Et encore, ceci n’est qu’un des nombreux aspects du film, qui a de fascinant les multiples approches qu’il permet. Plus le temps passe, et plus les pistes de réflexion viennent se superposer, s’entrecroiser, bousculer gentiment nos convictions, sans jamais entraver l’intrigue amoureuse. Le fait que Theodore tombe amoureux d’une intelligence artificielle est abordé avec une pudeur remarquable : la situation semble, si ce n’est commune, au moins globalement acceptée (difficile de ne pas faire un parallèle avec l’homosexualité à l’heure actuelle), et il est donné un certain poids à leur relation par le fait que son OS est tout à fait capable de repousser ses avances, il n’est pas son esclave.
A parti de là, Spike Jonze étire et repousse les limites conventionnelles de ce que nous appelons amour, nous interroge sur les possibilités qui nous serons offertes et la façon que nous aurons de les aborder, avec leurs dérives. Est-il forcément ridicule de tomber amoureux, ou de devenir ami, d’une intelligence artificielle capable de rivaliser avec un humain ? Si quelqu’un s’avérait plus heureux dans cette situation, serait-on en droit de le juger ? Jusqu’à quel point le contact physique est-il nécessaire dans une relation ? Bref, je ne vais pas lister les questionnements posés par le film, j’ai d’ailleurs peur de les rendre plus triviaux qu’ils ne sont en les retranscrivant par écrit.
Tout dans ce film est une histoire de juste mesure. La romance n’empiète pas l’intelligence du récit, et inversement. Le type d’amour futuriste décrit plus haut a son lot d’avantage, mais aussi de frustrations et de difficultés qui ne sont pas épargnées au personnage et au spectateur. Je n’en ai pas parlé jusque-là car la transition ne venait pas, mais les personnages sont (évidemment) très crédible, encore une fois l’écriture est sans faille, et les acteurs, juste parfaits. Difficile de rester de marbre face à un tel casting, parmi lequel même les rôles secondaires parviennent à briller.

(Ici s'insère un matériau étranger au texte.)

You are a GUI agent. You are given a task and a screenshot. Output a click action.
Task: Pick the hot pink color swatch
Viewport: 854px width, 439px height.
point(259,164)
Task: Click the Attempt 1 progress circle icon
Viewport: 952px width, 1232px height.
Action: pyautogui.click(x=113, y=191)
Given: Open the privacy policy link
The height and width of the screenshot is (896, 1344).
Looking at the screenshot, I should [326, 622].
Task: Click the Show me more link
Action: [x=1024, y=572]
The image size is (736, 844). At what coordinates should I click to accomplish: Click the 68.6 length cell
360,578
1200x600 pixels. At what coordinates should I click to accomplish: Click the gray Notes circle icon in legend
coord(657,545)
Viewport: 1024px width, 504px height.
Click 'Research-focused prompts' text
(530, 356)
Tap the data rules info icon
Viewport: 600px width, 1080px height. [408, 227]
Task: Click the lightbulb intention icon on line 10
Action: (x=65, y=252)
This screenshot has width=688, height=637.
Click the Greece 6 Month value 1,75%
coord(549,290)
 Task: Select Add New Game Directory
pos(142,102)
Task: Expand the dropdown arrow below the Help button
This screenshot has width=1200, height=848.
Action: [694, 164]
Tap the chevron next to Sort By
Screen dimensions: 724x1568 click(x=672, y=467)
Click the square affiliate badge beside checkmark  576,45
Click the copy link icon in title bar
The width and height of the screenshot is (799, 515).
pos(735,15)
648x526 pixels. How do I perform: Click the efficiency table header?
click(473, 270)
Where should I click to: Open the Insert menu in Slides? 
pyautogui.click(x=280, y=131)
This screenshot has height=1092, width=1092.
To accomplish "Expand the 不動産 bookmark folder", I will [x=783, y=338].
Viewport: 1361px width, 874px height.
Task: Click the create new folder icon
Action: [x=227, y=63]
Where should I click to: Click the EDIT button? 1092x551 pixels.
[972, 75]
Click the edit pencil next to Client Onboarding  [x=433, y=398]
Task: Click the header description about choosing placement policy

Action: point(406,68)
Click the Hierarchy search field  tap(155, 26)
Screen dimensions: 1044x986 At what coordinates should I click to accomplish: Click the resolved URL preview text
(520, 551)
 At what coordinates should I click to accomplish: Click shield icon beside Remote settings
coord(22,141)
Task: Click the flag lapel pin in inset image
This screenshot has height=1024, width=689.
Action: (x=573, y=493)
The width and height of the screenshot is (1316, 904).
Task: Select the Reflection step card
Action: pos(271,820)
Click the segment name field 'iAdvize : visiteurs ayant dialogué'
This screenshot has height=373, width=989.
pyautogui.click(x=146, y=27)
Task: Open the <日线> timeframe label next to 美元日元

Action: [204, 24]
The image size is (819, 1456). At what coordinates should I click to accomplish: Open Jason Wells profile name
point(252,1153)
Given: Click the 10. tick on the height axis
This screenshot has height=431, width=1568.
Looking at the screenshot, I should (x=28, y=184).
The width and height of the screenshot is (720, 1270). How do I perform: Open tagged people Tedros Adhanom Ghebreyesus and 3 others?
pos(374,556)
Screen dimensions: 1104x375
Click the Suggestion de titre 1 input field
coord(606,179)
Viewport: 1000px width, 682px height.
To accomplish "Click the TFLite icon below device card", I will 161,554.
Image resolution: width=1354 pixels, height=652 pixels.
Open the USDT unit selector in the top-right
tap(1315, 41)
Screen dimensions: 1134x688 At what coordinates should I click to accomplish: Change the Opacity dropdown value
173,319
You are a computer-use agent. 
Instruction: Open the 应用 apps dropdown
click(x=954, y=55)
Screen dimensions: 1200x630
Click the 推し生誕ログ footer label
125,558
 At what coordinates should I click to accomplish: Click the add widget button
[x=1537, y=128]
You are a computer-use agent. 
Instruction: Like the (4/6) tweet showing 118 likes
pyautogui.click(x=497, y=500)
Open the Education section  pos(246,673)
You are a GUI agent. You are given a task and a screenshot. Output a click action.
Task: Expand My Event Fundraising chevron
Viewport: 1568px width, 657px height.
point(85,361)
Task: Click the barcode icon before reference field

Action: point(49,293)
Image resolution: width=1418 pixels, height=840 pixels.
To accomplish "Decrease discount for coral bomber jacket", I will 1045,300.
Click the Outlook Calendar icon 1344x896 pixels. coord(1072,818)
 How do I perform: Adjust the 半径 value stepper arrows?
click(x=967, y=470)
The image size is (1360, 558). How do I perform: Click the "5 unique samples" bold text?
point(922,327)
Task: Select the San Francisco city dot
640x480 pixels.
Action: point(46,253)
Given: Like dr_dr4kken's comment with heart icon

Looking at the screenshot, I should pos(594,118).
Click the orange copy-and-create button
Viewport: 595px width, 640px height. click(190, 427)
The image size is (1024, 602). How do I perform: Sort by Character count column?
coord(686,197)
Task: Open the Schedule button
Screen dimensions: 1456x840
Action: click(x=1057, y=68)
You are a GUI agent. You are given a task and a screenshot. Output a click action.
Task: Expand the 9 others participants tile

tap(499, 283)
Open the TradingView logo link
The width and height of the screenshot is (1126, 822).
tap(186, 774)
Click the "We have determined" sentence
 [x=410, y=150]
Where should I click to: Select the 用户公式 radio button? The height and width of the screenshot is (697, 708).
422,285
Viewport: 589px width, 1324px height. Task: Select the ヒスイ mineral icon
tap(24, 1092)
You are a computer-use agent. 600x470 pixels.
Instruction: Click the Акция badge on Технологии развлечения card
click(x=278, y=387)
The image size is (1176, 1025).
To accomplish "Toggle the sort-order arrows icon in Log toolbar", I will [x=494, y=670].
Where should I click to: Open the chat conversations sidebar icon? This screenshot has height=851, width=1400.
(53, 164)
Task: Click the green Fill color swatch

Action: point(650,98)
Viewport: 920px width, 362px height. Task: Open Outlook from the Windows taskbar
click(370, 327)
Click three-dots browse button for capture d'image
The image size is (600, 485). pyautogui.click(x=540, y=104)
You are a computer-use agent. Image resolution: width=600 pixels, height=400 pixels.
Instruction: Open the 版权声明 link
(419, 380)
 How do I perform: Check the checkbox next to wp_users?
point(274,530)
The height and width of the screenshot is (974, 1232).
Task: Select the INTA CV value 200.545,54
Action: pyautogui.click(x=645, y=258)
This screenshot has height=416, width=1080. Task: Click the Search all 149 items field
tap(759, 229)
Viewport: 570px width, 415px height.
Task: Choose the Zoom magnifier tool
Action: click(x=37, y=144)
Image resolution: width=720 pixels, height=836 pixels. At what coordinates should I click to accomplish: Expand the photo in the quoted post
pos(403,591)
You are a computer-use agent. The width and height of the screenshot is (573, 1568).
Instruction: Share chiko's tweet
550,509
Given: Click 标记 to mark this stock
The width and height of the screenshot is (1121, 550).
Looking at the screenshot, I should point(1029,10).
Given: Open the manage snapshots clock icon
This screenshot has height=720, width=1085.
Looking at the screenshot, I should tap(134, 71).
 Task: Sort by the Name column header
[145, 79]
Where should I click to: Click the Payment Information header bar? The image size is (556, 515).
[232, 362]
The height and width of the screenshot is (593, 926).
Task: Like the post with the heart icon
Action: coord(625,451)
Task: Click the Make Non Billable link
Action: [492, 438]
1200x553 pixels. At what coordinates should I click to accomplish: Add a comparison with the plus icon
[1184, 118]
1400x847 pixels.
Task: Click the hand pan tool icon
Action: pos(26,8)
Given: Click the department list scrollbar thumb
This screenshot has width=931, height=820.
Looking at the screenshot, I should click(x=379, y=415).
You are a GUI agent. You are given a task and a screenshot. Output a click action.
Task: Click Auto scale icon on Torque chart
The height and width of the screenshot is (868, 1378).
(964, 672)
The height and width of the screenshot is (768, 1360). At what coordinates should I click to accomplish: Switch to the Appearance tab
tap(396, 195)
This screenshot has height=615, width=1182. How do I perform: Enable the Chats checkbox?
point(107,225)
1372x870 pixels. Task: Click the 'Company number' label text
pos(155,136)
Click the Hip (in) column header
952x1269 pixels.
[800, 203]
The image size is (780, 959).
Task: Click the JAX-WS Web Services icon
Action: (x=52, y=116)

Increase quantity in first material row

Personnellement, je n’ai pas souvenir d’une romance aussi intelligente et émouvante depuis déjà dix ans, avec Eternal Sunshine Of A Spotless Mind. Si le style visuel de Gondry n’a que peu de rapport avec la sobriété de Jonze, leurs deux films ne sont pas sans points communs, avec un travail excellent sur les souvenirs, la nostalgie, la douleur, des choix musicaux envoûtants (ici la bande son est signée Arcade Fire) et un scénario irréprochable. On remarquera pour l’anecdote que les deux films n’ont gagné qu’un seul Oscar, et c’était celui du meilleur scénario original, comme quoi il n’y a pas de hasard.
Je pourrais passer encore longtemps à parler du film sous d’autres angles, à donner d’autres pistes de réflexion, mais autant laisser ceci à votre libre interprétation, car il y a de quoi faire. Au rayon des reproches, par contre, je dois bien dire que sur les 126 minutes du film, il y a un petit coup de mou vers les deux tiers environ, avec des situations peut-être un chouia répétitives, mais cela n’a en rien endommagé mon appréciation globale du film. Pour ne pas finir sur une note négative, je ne peux que vous inviter à foncer dans les salles obscures découvrir ce qui devrait être un des meilleurs films de l’année, et à fredonner une certaine Moon Song un peu contagieuse en sortant, le sourire aux lèvres et la tête pleine de questionnements sur le sens de la vie. C’est beau le cinéma quand même.